## Instructions for the task
Please extend the passage on the power rule and derivatives, picking up right after its final sentence.
··· Passage given ···
Starting with a more basic function, look at $x \mapsto x$, which you can write as $x\mapsto x^1$. The power rule applied to this function gives $$ \frac{d}{dx} x^1 = 1 \cdot x^0 = 1 \cdot 1 = 1 $$ This comports with our by-the-definition computation. The two things that prevent applying the power rule directly to $f(x) = x^1 |x^1| are the product rule and the chain rule.
··· Extracted information ···
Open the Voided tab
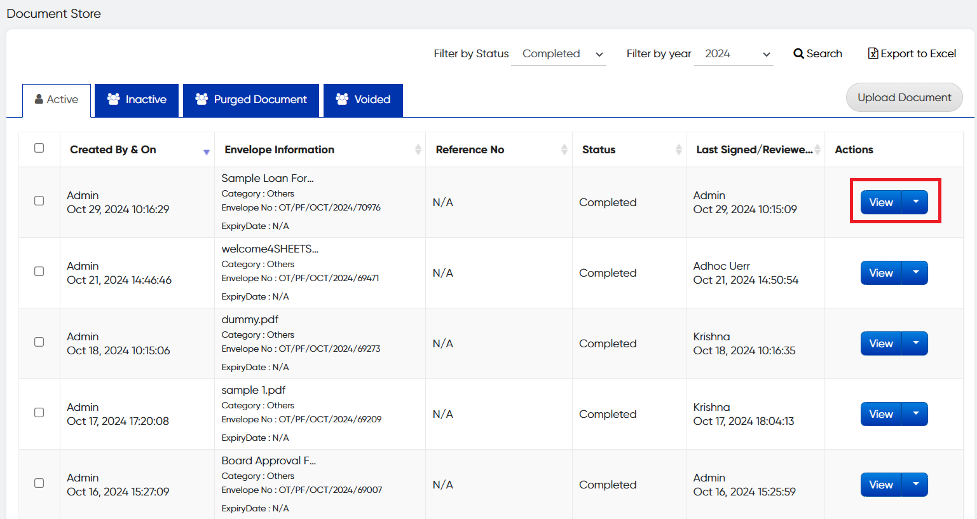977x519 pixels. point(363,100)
···
··· Extracted information ···
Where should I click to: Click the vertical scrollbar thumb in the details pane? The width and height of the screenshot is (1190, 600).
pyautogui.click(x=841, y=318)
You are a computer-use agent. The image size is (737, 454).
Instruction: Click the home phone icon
···
## Exercise answer
I don't know if you've learned these yet. In case not: the product rule is the rule by which we can compute derivatives of products of functions. If $f(x) = g(x) h(x)$, you might hope that $f'(x) = g'(x) h'(x)$. If that were true, differentiating products would be as simple as differentiating sums. But that is not the case. Instead: $$ f'(x) = g'(x)h(x) + g(x) h'(x) $$ So even on a product of power functions you can't just take the derivative of each factor. The chain rule is for differentiating a composition function. If $h(x) = k(\ell(x))$, you might try $h'(x) = k(\ell'(x))$, but in fact that's not true. Instead: $$ h'(x) = k'(\ell(x)) \ell'(x) $$

So if you want to write $f(x) = x^1 |x^1|$, you can, but it's still not a power function. It's a product of two functions. The first is a power function, but the second is the composition of the absolute value function with a power function. If $g(x) = \ell (x) = x$, and $k(x) = |x|$, then $$ f(x) = g(x)\cdot k(\ell(x)) $$

We need the derivative of the absolute value function $k(x) = |x|$.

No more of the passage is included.